Thursday, 14 June 2018

Nursing Research and Evidence Based Practice

Evidence Based Practice
Amid the 1980s, the expression "Evidence based medicine" developed to depict the approach that utilized logical proof to decide the best practice. Afterward, the term moved to end up "Evidence based practice" as clinicians other than doctors perceived the significance of logical proof in clinical basic leadership. Different meanings of evidence-based practice (EBP) have risen in the writing, be that as it may, the most generally utilized definition is, "the reliable, unequivocal, and prudent utilization of the current best evidence in settling on choices about the care of individual patients".
Subsequently, experts began to talk about evidence-based healthcare as a process by which research evidence is used in making decisions about a specific population or group of patients. Evidence-based practice and evidence-based healthcare assume that evidence is used in the context of a patient’s preferences and desires, the clinical situation, and the expertise of the clinician.
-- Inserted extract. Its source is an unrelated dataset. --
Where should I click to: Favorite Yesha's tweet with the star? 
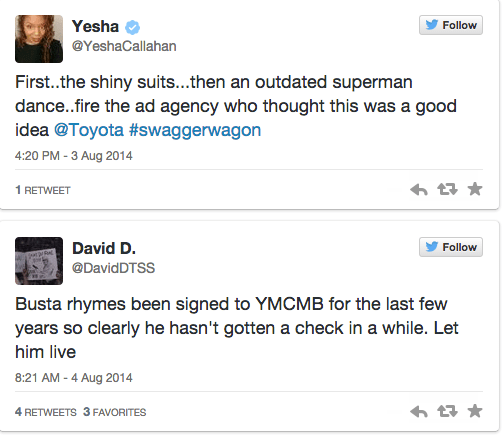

They also expect that healthcare professionals can read, critique, and synthesize research findings and interpret existing evidence-based clinical practice guidelines.

What is nursing research?
Nursing research involves systematic inquiry specifically designed to develop, refine, and extend nursing knowledge. As part of a clinical and professional discipline, nurses have a unique body of knowledge that addresses nursing practice, administration, and education. Nurse researchers examine problems of specific concern to nurses and the patients, families, and communities they serve. Nursing research methods may be quantitative, qualitative, or mixed (i.e., triangulated):
 • In quantitative studies, researchers use objective, quantifiable data (such as blood pressure or pulse rate) or use a survey instrument to measure knowledge, attitudes, beliefs, or experiences
• Qualitative researchers use methods such as interviews or narrative analyses to help understand a phenomenon
 • Triangulated approaches use both quantitative and qualitative methods Regardless of the method they use, researchers must adhere to certain approaches to ensure both the quality and the accuracy of the data and related analyses. The intent of each approach is to answer questions and develop knowledge using the scientific method.